Knowledge representation and reasoning

Over the years, I have published a number of papers in the area of knowledge representation (KR 2002, KR 2006, IJCAI 2011, PODS 2013, JAIR 2013, TODS 2014, PODS 2015, DL 2020 Keynote). In one paper that I am particular fond of (PODS 2013), we studied the data complexity of ontology-mediated database queries, with respect to a wide variety of ontology languages, and we obtained decision procedures for first-order rewritability and Datalog-rewritability, by establishing a surprising, intimate connection with core concepts and open problems in the area of constraint satisfaction.

 

Data interoperability and schema mappings

From 2008 onwards, I have done extensive research on schema mappings and their role as a declarative specification language for data exchange and data integration (ICDT 2009, VLDB 2009, CP 2010, CACM 2010  Research Highlights, SIGMOD 2011, VLDB 2011, ICDT 2012 Best Paper Award, EDBT 2013, TODS 2013, RR2014, AMW 2015, JDS 2016, TODS 2017, PODS 2018). Most of this focused on structural characterizations of schema mapping languages, algorithms for computing efficient solutions in data exchange, and example-driven approaches to schema mapping specification. In EDBT 2013 I gave a tutorial on “schema mappings and data examples” together with Phokion Kolaitis and Wang-Chiew Tan.

 

Declarative languages for data analysis and machine learning.

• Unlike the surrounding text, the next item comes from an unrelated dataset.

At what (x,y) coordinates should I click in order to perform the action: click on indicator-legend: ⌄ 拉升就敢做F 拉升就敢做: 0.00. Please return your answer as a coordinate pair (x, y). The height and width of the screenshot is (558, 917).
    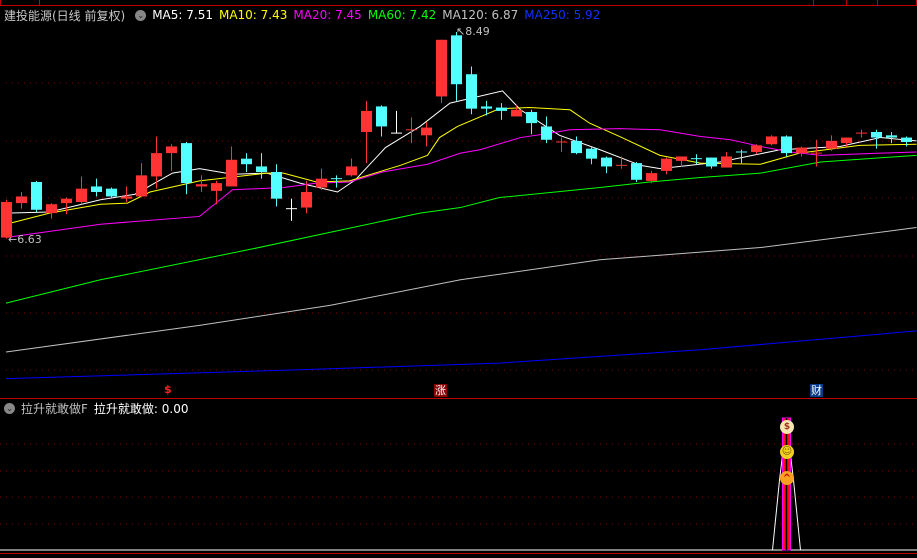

And, conversely, techniques for learning declarative specification.

In several papers (SIGMOD 2015, ICDT 2016, TODS 2017, ICDT 2019), we presented new languages as well as techniques and systems, that follow a declarative, rule-based approach towards the specification of data analysis tasks including text analytics, machine learning, and probabilistic programming. While part of this work is focused more on practical applications, some of the more technical results draw on techniques from finite model theory and descriptive complexity theory. Conversely, I have also studied a number of foundational problems in the area of machine learning for learning declarative specifications (CP 2010, SIGMOD 2011, TODS 2011, VLDB 2011, ICDT 2012 Best Paper Award, TODS 2013, EDBT 2013 Tutorial, AMW 2015, ICDT 2015, TODS 2015, TODS 2017, PODS 2018, DL 2020 Keynote, ICDT 2021). These papers range from foundational to experimental. On the more foundational side, we showed that certain core problems in this area (e.g., polynomial-time exact learnability and the existence of small uniquely characterizing sets of examples) have an intimate connection to techniques and problems studied in finite model theory and constraint satisfaction.